Weintraub, who worked on Sheppard’s trial defense with attorneys Jonathan Etra and Christopher Cavallo, stressed that the developer sought economic assistance from the SBA program at a critical time during the COVID-19 pandemic.
She said Sheppard used the federal loans to pay workers and buy materials to rebuild a vast space left vacant by the bankruptcy of anchor tenant Toys ‘R Us to make way for another major retailer, Burlington Coat Factory, at a shopping center that he developed off Alafaya Trail in Orlando.
As the nation’s No. 1 fraud capital, South Florida has led the financial crime wave that followed Congress’ passage of the CARES Act during the pandemic.

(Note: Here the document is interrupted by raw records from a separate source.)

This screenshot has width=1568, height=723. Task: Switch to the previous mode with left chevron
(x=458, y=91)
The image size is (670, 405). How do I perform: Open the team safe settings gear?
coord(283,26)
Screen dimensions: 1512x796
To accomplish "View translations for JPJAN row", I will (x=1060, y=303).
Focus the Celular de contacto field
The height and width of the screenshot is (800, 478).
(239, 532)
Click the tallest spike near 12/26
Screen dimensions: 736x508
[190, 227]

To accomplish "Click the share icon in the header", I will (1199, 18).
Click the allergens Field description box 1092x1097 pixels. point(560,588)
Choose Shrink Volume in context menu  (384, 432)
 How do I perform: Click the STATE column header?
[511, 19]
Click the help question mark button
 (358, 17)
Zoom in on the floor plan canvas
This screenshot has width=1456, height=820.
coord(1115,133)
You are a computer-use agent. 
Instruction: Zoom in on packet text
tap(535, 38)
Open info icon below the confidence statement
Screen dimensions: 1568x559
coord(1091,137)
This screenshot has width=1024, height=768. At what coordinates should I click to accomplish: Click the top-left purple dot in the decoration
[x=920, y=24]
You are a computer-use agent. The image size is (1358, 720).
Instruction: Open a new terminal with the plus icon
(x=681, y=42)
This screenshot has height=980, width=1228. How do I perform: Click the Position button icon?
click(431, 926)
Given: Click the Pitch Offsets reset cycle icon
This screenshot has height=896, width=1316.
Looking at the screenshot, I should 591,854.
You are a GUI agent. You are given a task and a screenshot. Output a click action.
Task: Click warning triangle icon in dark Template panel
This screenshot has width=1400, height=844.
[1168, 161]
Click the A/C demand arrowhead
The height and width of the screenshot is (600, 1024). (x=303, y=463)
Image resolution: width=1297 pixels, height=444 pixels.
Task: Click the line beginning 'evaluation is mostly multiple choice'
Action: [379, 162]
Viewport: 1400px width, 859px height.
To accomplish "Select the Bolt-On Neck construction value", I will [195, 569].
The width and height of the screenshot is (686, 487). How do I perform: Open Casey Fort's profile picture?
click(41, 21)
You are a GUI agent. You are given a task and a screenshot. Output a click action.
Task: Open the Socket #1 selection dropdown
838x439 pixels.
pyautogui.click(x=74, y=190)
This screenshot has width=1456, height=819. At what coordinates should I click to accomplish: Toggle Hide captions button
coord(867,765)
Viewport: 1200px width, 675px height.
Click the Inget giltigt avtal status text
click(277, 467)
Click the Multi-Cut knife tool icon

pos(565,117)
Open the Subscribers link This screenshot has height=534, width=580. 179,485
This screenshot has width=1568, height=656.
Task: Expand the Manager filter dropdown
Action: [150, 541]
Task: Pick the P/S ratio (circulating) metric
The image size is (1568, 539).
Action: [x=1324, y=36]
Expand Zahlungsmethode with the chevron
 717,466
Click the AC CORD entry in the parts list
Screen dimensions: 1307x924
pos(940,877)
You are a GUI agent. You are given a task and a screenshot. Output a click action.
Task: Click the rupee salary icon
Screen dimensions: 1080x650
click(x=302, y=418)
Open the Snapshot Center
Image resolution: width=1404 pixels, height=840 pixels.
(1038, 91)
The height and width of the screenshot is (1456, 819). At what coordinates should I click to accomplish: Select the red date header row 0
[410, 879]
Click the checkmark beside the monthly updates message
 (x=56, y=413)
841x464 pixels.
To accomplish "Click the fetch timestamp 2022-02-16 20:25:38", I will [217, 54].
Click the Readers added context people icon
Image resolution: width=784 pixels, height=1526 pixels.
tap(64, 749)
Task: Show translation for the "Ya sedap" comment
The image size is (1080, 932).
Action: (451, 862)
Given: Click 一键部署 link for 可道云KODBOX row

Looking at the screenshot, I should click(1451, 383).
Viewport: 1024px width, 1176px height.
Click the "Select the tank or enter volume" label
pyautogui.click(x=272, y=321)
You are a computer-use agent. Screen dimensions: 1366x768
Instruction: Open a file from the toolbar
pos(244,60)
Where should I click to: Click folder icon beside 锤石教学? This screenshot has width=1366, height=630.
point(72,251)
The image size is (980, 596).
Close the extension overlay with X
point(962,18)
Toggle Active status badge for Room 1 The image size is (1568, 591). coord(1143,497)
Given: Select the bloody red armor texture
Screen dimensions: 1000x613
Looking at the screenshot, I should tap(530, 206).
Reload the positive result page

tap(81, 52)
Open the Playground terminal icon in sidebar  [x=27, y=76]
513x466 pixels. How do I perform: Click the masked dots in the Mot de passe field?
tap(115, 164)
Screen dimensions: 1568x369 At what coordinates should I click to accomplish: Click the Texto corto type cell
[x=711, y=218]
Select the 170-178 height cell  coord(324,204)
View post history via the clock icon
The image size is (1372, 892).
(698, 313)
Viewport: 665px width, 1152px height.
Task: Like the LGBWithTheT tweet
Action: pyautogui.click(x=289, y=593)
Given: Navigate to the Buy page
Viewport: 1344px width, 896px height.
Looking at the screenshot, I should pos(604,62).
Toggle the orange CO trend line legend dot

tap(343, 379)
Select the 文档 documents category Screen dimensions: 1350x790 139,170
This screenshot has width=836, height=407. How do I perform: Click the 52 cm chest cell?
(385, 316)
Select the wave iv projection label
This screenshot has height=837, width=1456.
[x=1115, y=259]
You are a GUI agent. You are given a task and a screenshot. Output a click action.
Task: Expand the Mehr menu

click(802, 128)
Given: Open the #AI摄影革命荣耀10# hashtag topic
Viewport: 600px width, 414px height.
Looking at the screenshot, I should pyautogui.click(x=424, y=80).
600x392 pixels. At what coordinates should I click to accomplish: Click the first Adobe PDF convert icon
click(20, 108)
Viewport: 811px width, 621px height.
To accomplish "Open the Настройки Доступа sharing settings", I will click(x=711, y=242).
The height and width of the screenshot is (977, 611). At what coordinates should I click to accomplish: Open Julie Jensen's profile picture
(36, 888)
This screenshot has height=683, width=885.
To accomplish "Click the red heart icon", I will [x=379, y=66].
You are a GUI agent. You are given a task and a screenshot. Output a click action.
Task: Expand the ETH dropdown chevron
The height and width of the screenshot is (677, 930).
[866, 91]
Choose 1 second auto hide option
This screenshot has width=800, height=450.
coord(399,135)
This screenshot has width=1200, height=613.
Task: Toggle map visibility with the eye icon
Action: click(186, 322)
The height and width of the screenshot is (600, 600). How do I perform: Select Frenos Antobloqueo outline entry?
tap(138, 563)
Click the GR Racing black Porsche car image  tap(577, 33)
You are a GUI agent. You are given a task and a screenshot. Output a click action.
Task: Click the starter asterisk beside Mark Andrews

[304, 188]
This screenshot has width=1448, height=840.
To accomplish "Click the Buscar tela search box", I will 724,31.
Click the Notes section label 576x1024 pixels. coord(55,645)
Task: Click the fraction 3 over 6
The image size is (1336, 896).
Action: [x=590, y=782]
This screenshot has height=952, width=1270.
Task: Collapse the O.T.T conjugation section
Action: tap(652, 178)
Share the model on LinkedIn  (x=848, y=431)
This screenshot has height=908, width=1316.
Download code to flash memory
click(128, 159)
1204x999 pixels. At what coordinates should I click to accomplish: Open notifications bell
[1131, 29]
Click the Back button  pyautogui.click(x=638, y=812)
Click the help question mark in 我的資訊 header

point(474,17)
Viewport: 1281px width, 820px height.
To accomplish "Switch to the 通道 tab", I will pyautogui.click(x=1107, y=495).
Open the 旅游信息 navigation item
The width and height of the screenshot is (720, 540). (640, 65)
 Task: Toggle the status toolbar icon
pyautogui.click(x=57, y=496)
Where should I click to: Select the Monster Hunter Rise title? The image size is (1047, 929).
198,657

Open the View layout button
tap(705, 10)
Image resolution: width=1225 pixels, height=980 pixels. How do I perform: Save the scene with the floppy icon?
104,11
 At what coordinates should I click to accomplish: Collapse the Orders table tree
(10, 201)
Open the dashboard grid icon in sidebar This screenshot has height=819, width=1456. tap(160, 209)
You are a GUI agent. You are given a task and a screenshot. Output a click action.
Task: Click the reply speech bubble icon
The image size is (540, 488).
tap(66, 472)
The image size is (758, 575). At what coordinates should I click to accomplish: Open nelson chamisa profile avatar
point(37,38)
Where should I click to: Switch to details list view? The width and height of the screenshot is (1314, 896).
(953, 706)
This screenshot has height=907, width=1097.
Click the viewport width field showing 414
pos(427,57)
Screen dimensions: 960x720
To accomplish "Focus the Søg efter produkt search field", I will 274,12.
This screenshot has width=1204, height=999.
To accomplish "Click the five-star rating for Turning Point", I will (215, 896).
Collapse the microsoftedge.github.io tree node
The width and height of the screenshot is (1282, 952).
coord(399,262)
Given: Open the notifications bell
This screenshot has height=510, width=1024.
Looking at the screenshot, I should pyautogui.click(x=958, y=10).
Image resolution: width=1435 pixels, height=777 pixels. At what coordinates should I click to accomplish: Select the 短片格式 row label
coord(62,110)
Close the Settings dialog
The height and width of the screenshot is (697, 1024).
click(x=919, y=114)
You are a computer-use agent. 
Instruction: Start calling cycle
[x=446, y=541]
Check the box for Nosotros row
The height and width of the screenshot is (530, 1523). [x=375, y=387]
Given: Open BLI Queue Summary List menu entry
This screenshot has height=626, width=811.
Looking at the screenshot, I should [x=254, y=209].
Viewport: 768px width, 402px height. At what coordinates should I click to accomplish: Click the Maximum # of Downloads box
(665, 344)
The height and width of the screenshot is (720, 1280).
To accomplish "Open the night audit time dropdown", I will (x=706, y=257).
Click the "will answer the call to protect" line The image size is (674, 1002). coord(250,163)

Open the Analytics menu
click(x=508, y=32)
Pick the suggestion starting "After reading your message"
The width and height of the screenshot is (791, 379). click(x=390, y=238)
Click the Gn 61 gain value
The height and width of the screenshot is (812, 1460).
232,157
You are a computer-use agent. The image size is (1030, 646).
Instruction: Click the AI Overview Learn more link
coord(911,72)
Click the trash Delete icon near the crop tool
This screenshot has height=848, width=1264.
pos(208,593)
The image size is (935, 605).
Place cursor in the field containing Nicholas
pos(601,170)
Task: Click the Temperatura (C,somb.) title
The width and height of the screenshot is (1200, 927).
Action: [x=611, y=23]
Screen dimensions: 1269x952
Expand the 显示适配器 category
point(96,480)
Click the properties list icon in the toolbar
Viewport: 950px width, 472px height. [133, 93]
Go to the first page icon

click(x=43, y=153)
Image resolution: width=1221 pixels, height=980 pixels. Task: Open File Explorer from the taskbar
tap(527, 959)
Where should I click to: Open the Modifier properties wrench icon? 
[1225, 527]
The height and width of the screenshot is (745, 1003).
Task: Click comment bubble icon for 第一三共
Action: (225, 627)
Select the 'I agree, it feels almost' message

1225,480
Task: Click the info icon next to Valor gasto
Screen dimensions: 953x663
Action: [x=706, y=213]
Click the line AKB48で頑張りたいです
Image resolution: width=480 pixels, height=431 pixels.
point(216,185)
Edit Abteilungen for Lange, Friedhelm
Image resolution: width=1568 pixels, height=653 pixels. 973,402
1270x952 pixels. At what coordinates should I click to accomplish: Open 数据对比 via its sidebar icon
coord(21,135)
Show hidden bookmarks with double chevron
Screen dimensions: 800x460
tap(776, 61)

About 200 South Floridians have been charged with defrauding the PPP program, submitting hundreds of millions of dollars in applications deemed bogus by federal prosecutors. Almost all have been convicted, while others still await trial.
Of those convicted: a businessman using PPP money to buy a $318,000 Lamborghini; a nurse alleged to have lied about his business to get $474,000 that was used in part to pay a Mercedes-Benz lease and child support; and a North Miami suburban couple who claimed to be farmers to qualify for $1 million in relief benefits.